Nicotinic acetylcholine receptors are found in the post-synaptic membranes of nerve cells. These receptors are an example of ion gated channels where binding by a ligand causes a conformational change allowing ions to cross the membrane into the cell. [26] They propagate neurotransmission in the central and peripheral nervous system. When neurotransmitters bind to these receptors, ion channels open, allowing Na+ and Ca2+ ions to move across the membrane. This depolarizes the post-synaptic membrane, inducing an action potential that propagates the signal. This signal will ultimately induce release of dopamine and norepinephrine, resulting in an antinociceptive effect on the organism. The usual neurotransmitter for nAChR is acetylcholine. However, other substances (such as epibatidine and nicotine) are also able to bind to the receptor and induce a similar, if not identical, response. Epibatidine has an extremely high affinity for nAChRs, depending on the receptor subtype, from 0.05 nM at the α4β2 subtype to 22 nM at the α7 subtype.

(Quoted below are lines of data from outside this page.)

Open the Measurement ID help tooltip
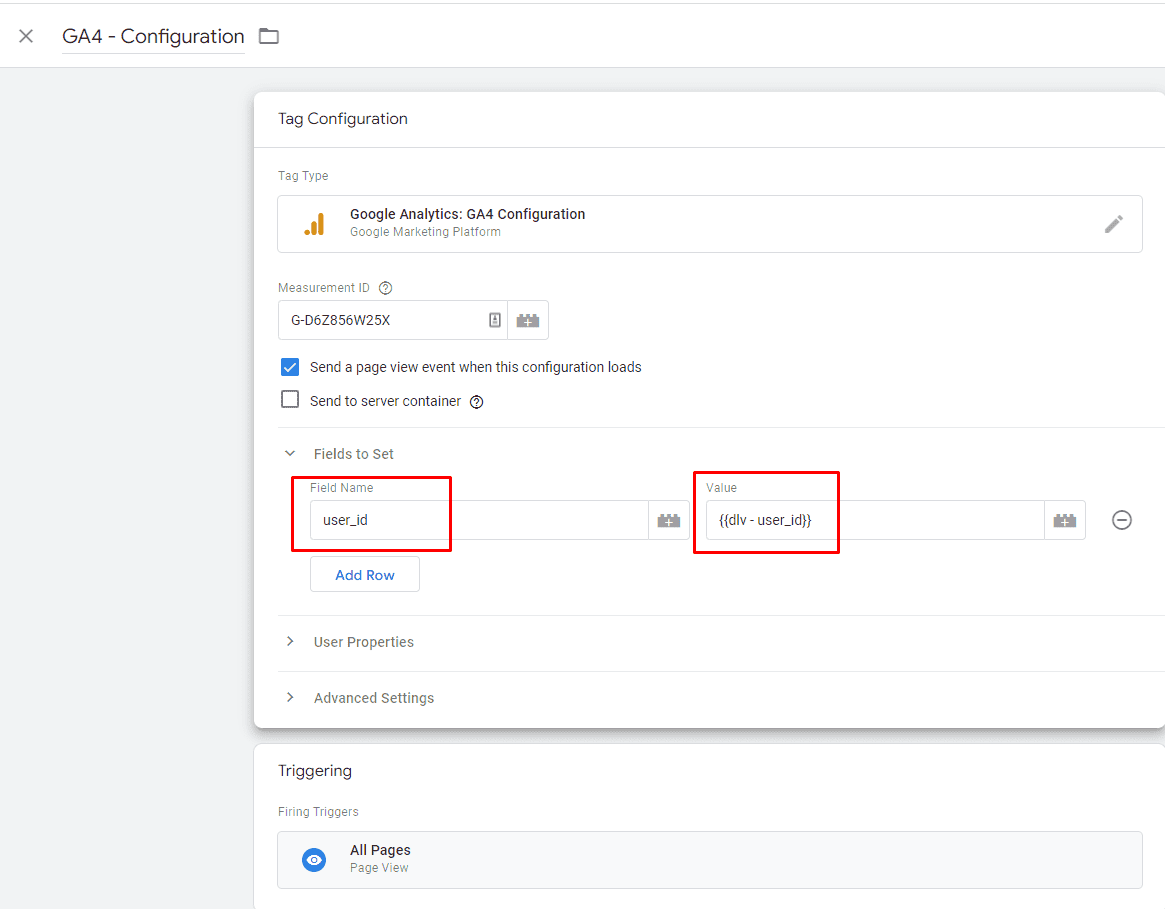 point(385,287)
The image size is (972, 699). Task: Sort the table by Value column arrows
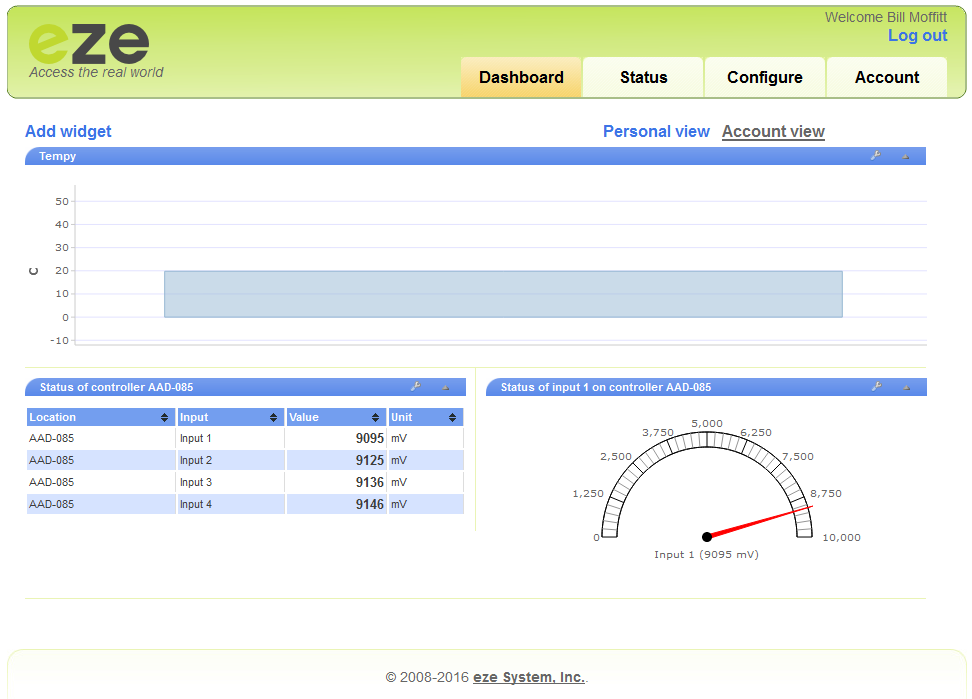click(x=376, y=418)
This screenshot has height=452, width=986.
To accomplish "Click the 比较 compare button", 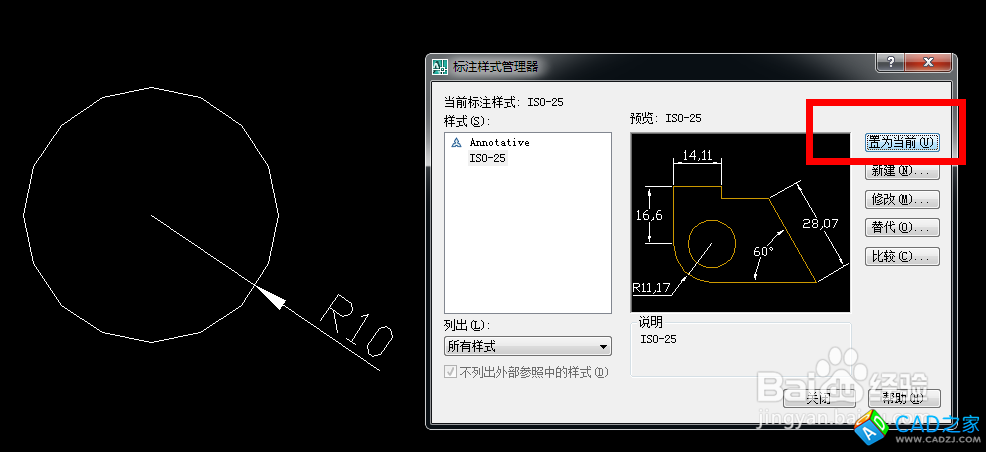I will (x=901, y=257).
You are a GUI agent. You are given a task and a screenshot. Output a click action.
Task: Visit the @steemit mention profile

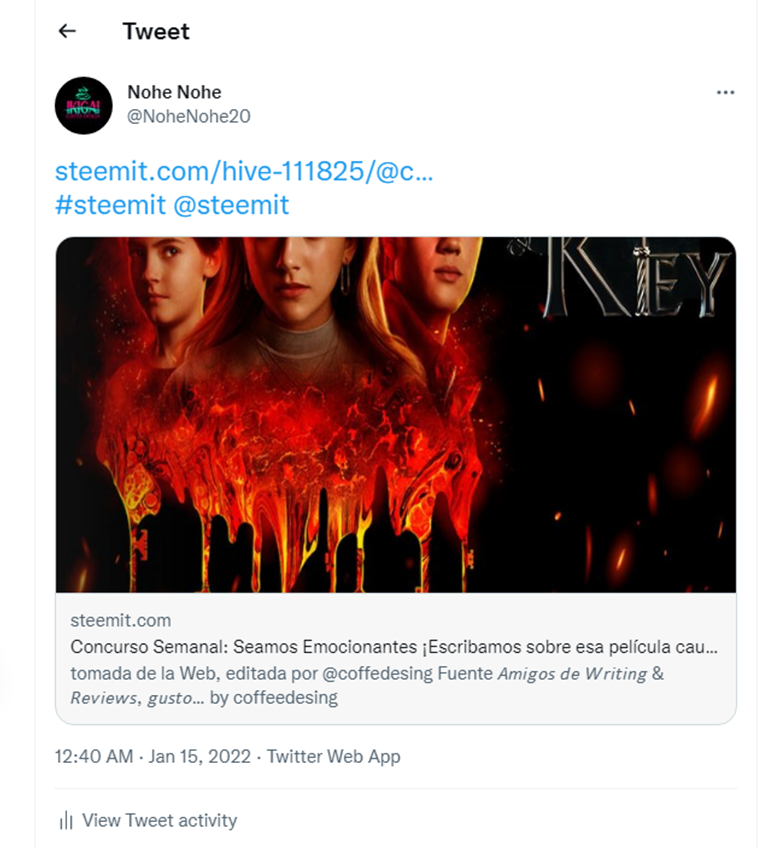coord(231,205)
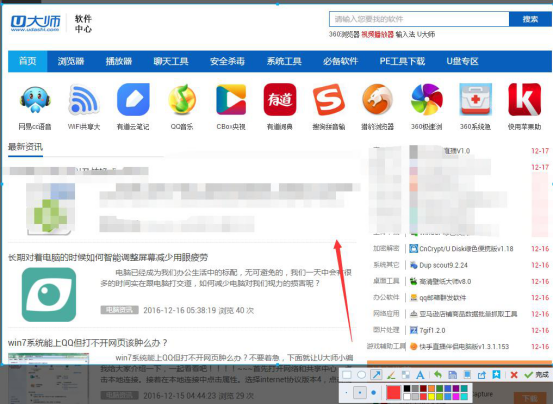The image size is (553, 404).
Task: Select the arrow drawing tool
Action: click(x=376, y=375)
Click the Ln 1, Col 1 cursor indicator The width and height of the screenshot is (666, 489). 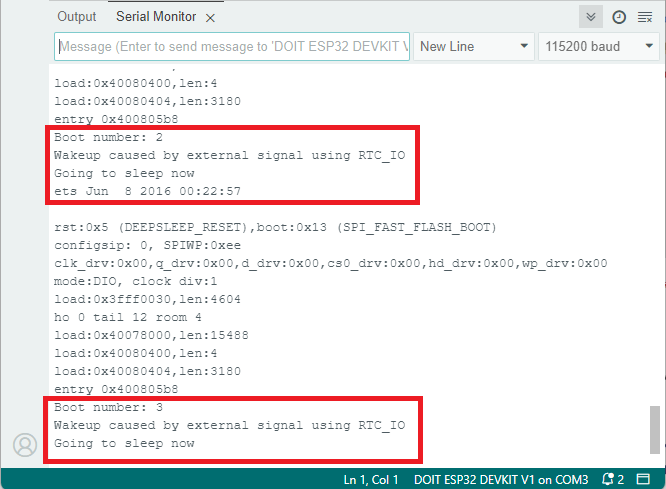(x=371, y=479)
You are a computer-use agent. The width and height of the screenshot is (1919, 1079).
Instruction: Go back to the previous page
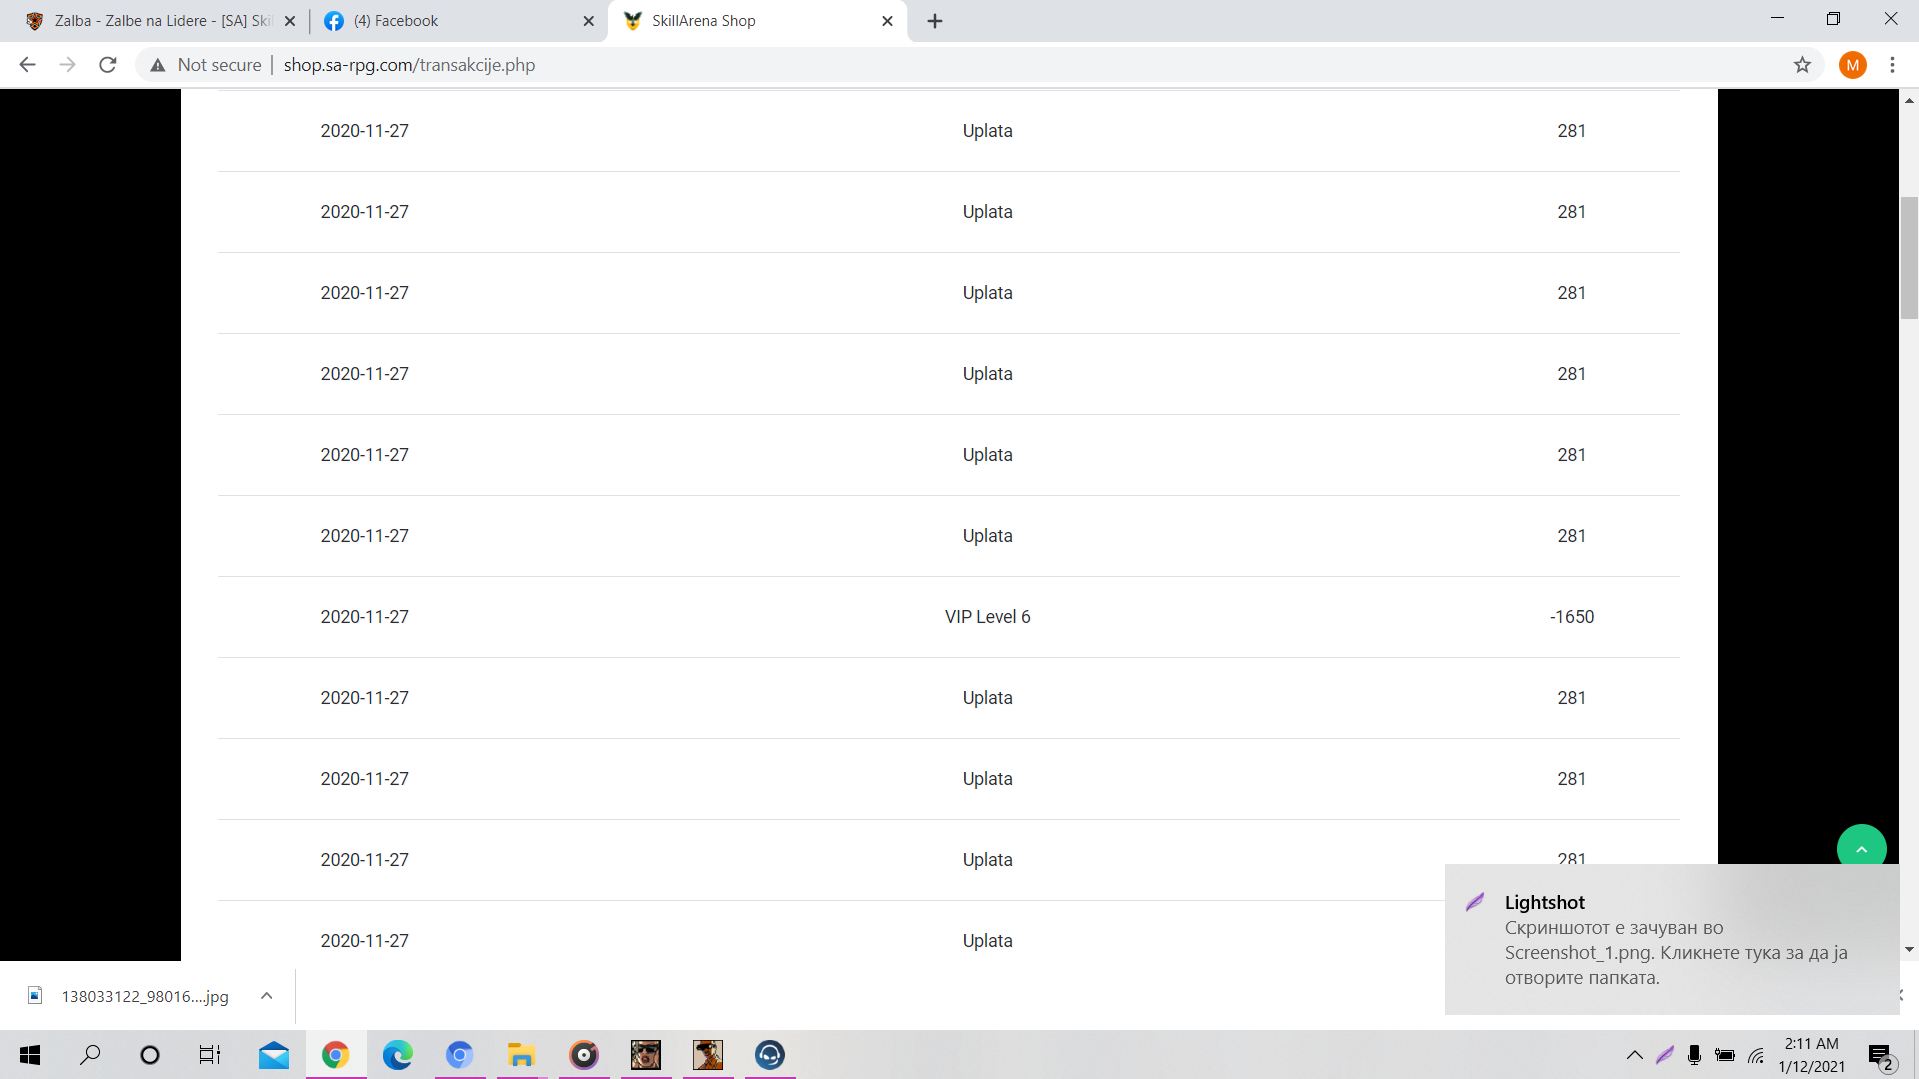click(27, 65)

Affinity as well as efficacy (and thus also potency) are much higher than for nicotine. [10]

The paralytic property of epibatidine takes place after its binding to muscle-type nicotinic receptors.

Low doses of epibatidine will only affect the nAChRs, due to a higher affinity to nAChRs than to mAChRs. Higher doses, however, will cause epibatidine to bind to the mAChRs.

Both (+)- and (-)-enantiomers of epibatidine are biologically active, and both have similar binding affinities to nAChRs [10] Only the (+)-enantiomer does not induce tolerance. While this may be a potential therapeutic advantage over morphine, epibatidine has not entered clinical trials because even very small doses are lethal to rodents. [27]

Symptoms

Epibatidine has several toxic consequences. Empirically proven effects include splanchnic sympathetic nerve discharge and increased arterial pressure. [23] The nerve discharge effects can cause antinociception partially mediated by agonism of central nicotinic acetylcholine receptors at low doses of epibatidine; 5 μg/kg. [28] At higher doses, however, epibatidine will cause paralysis and loss of consciousness, coma and eventually death. The median lethal dose (LD50) of epibatidine lies between 1.46 μg/kg and 13.98 μg/kg. [29] This makes epibatidine somewhat more toxic than dioxin (with an average LD50 of 22.8 μg/kg).[ citation needed ] Due to the small difference between its toxic concentration and antinociceptive concentration, its therapeutic uses are very limited.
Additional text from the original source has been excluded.